8. The electronic device of claim 1, wherein the request is in a JavaScript Object Notation (JSON) format.

9. The electronic device of claim 1, wherein the communication interface is configured to receive a response from the server in response to the request for the voice recognition service, and the electronic device further comprises:

an audio module configured to output a voice corresponding to the response from the server.

10. A method of operating an electronic device, the method comprising:

detecting, by a dynamic vision sensor, an event corresponding to a change of light caused by motion of an object;

determining, by a processor, whether a gesture of the object is recognized based on timestamp values output from the dynamic vision sensor;

triggering, by the processor and in response to recognizing the gesture, a voice trigger program; and

transmitting, by a communication interface, a request for a voice recognition service corresponding to the gesture to a server in response to the voice trigger program being triggered.

11. The method of claim 10, further comprising:

determining, by a trigger recognition program executed by the processor, whether the gesture satisfies a first activation condition of the voice recognition service.

12. The method of claim 11, further comprising:

receiving, by an audio module, a voice;

performing preprocessing on the received voice; and

determining, by the trigger recognition program executed by the processor, whether the preprocessed voice satisfies a second activation condition of the voice recognition service.

13. The method of claim 12, wherein the voice trigger program is triggered when both the first activation condition and the second activation condition are satisfied.

14. The method of claim 11, wherein the request is in a JavaScript Object Notation (JSON) format.

15. The method of claim 11, further comprising:

receiving, by the communication interface, a response from the server in response to the request for the voice recognition service; and

outputting, by an audio module, a voice corresponding to the response from the server.

16. A computer program product comprising a computer-readable storage medium having program instructions embodied therewith, the program instructions executable by a processor to cause the processor to:

control a dynamic vision sensor configured to detect an event corresponding to a change of light caused by motion of an object;

determine whether a gesture of the object is recognized based on timestamp values output from the dynamic vision sensor;

execute a voice trigger program in response to the gesture being recognized; and

transmit a request for a voice recognition service corresponding to the gesture to a server in response to the voice trigger program being executed.

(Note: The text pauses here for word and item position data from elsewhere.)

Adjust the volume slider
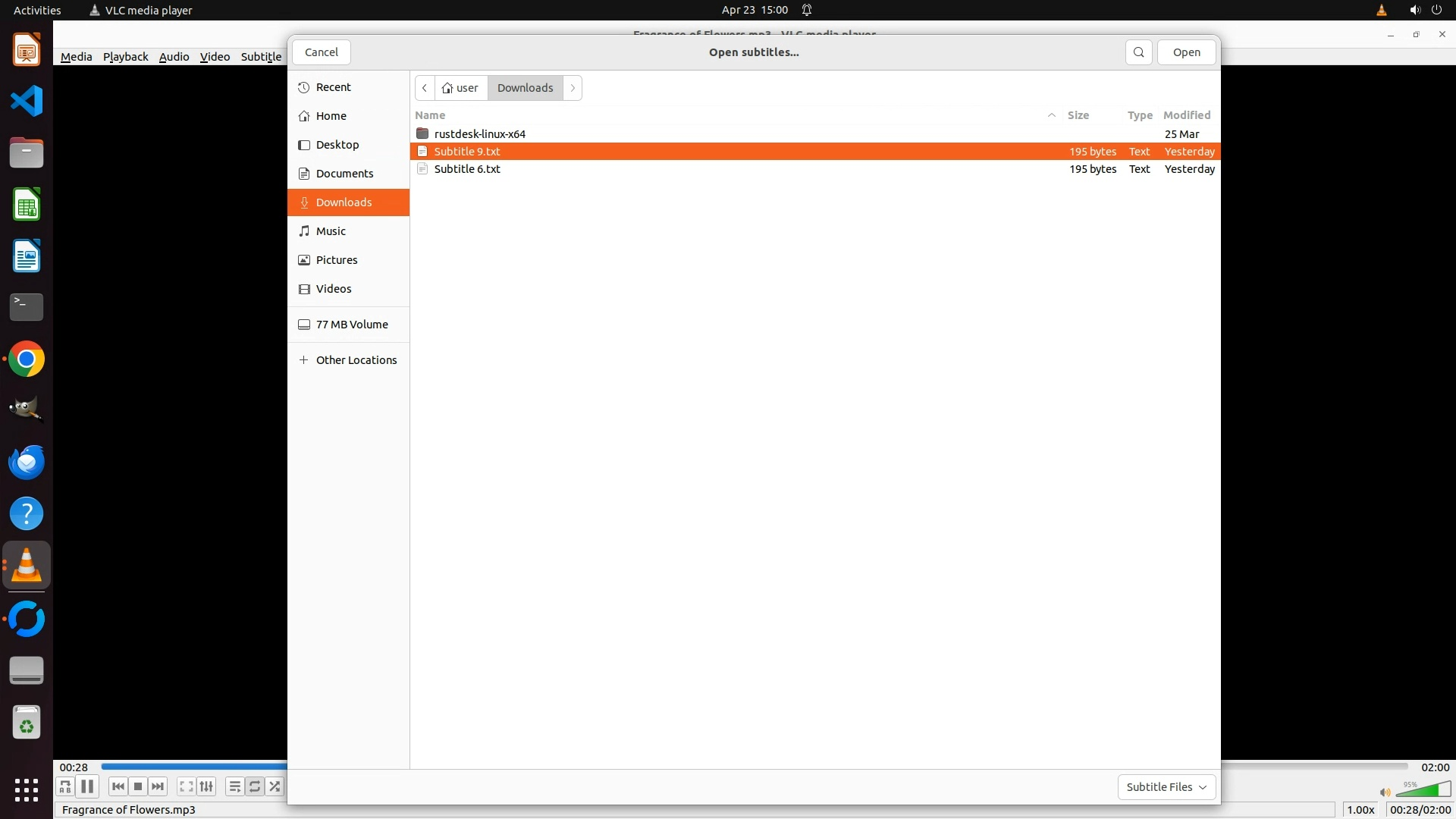The width and height of the screenshot is (1456, 819). pos(1423,790)
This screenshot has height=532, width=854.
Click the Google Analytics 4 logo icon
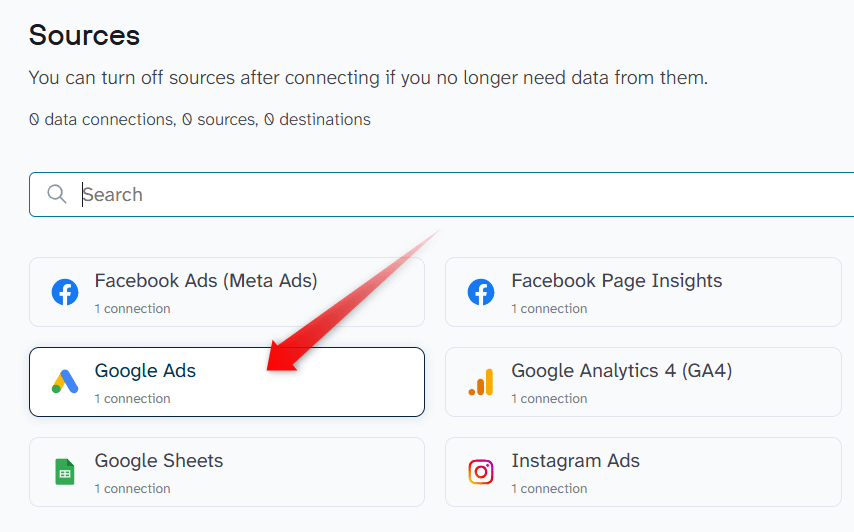coord(481,382)
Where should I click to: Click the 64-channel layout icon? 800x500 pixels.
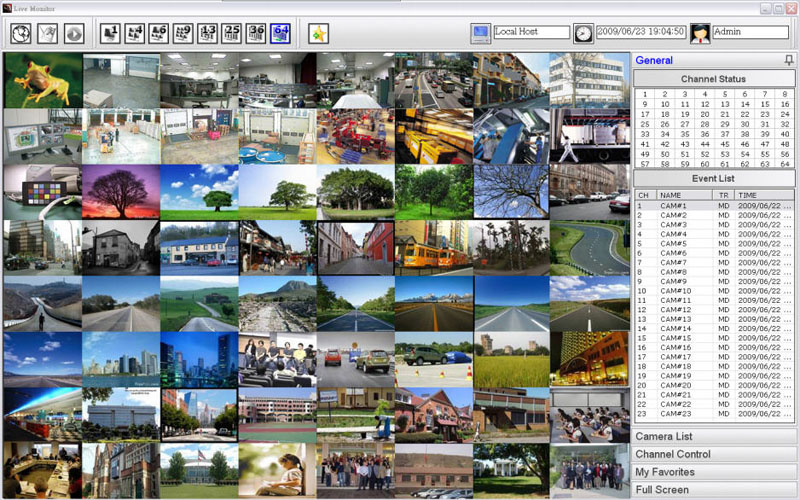[x=280, y=33]
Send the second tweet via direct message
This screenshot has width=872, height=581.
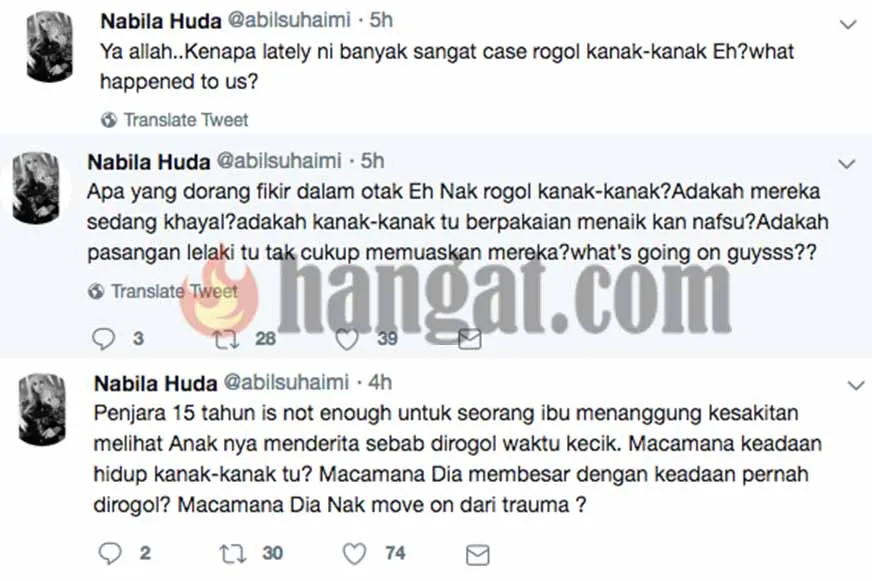click(x=469, y=339)
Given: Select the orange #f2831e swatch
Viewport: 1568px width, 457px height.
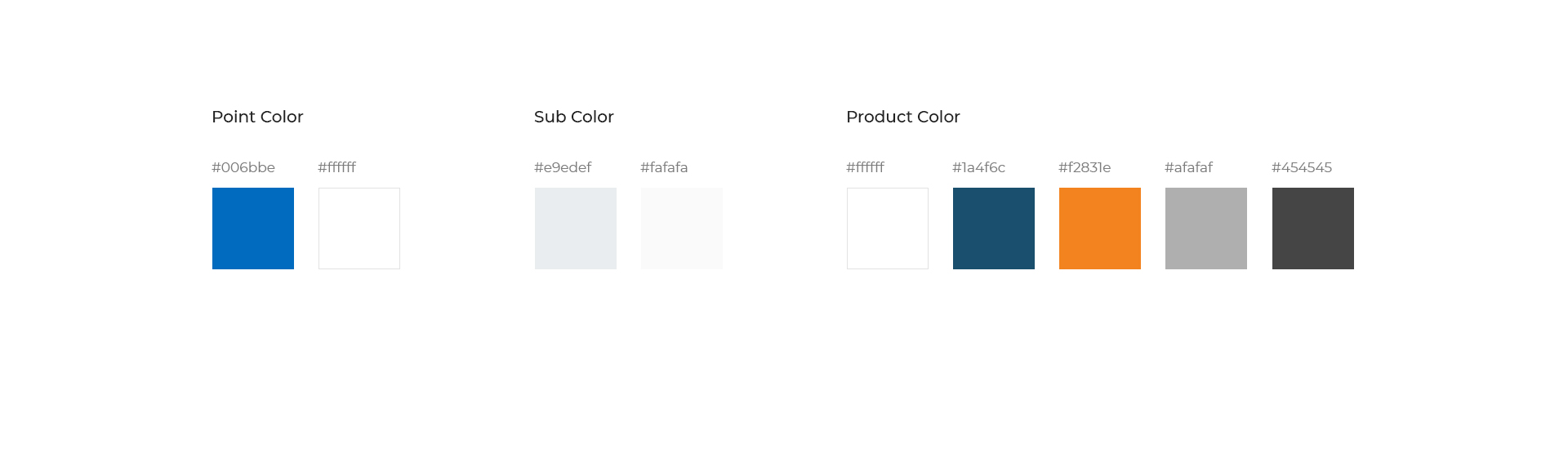Looking at the screenshot, I should click(x=1100, y=228).
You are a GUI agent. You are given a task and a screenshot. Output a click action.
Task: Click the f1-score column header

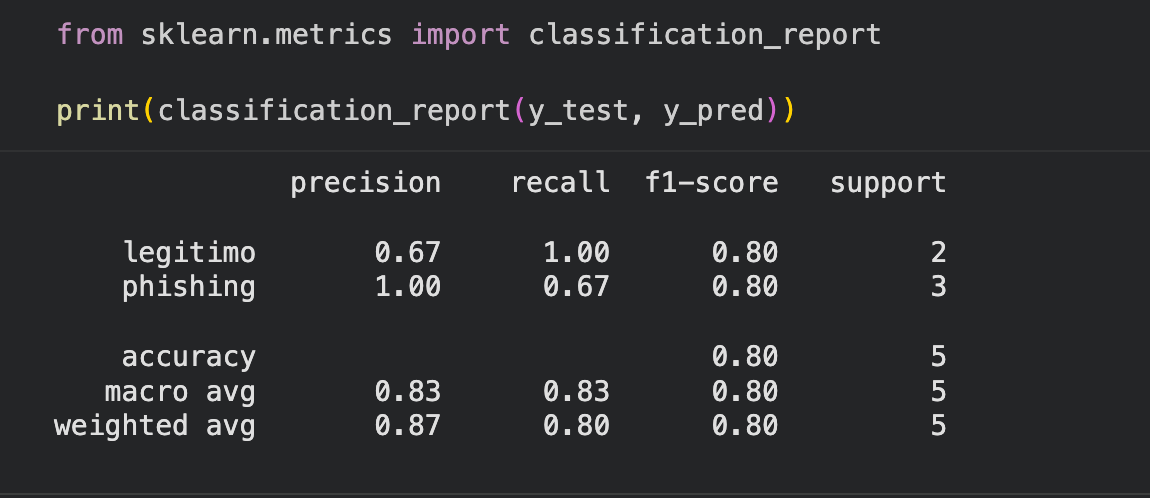pos(711,182)
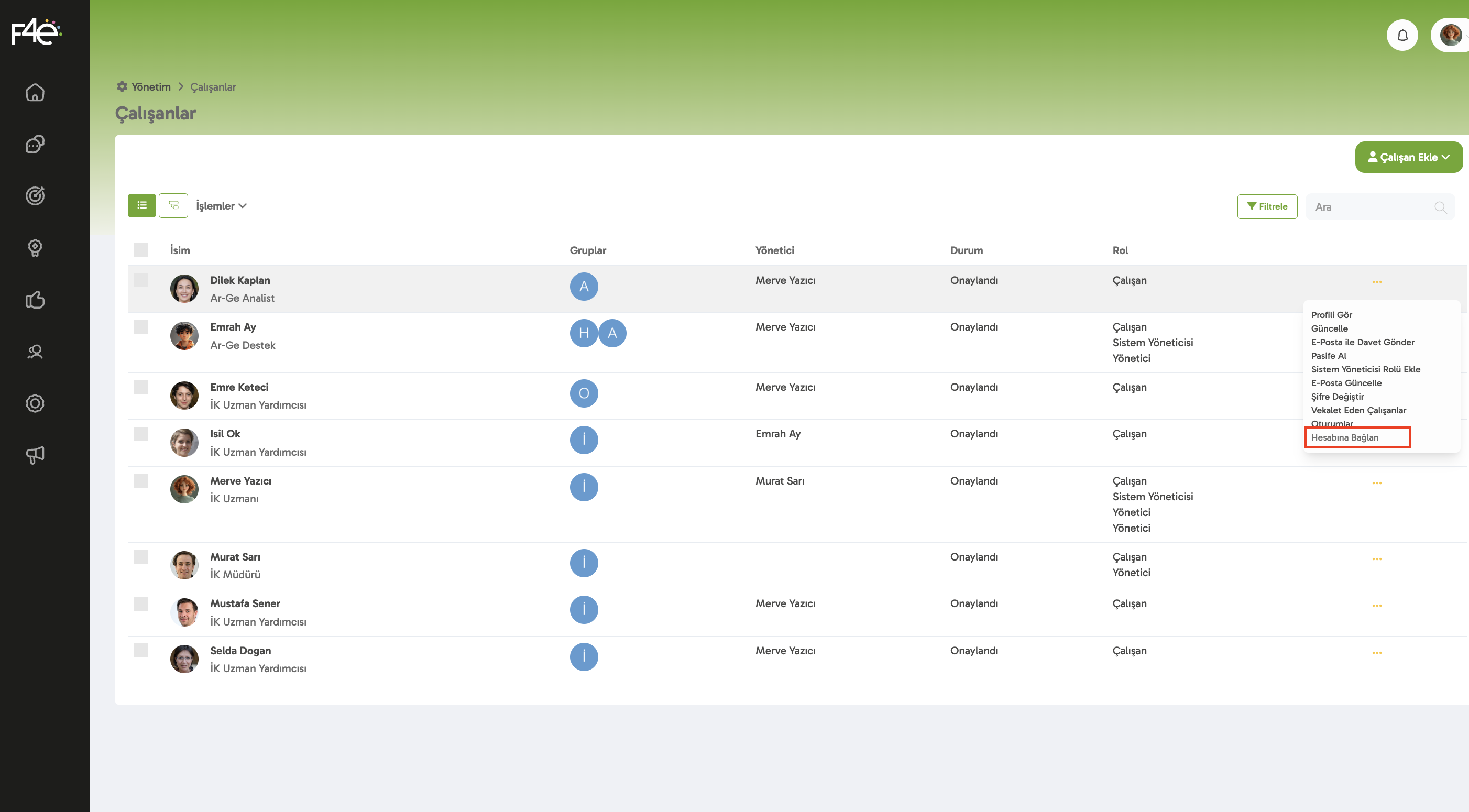The height and width of the screenshot is (812, 1469).
Task: Click the chat bubbles sidebar icon
Action: (35, 144)
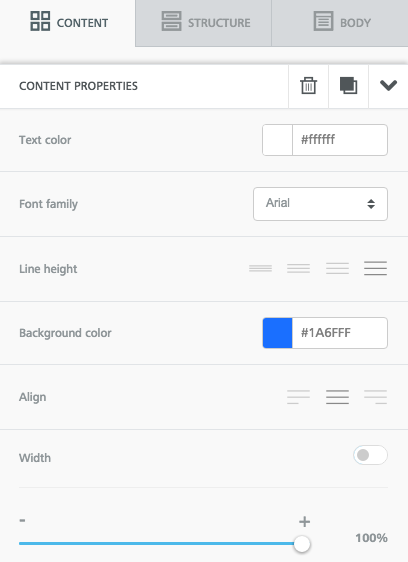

17. The computer program product of claim 16, wherein the program instructions executable by the processor further cause the processor to:

execute a trigger recognition program that determines whether the gesture satisfies an activation condition of the voice recognition service.

18. The computer program product of claim 17, wherein the program instructions executable by the processor further cause the processor to:

determine, again, whether the gesture of the object is recognized when the gesture does not satisfy the activation condition of the voice recognition service.

19. The computer program product of claim 17, wherein the program instructions executable by the processor further cause the processor to:

execute the voice trigger program based on a received voice.

20. The computer program product of claim 16, wherein the request is in a JavaScript Object Notation (JSON) format.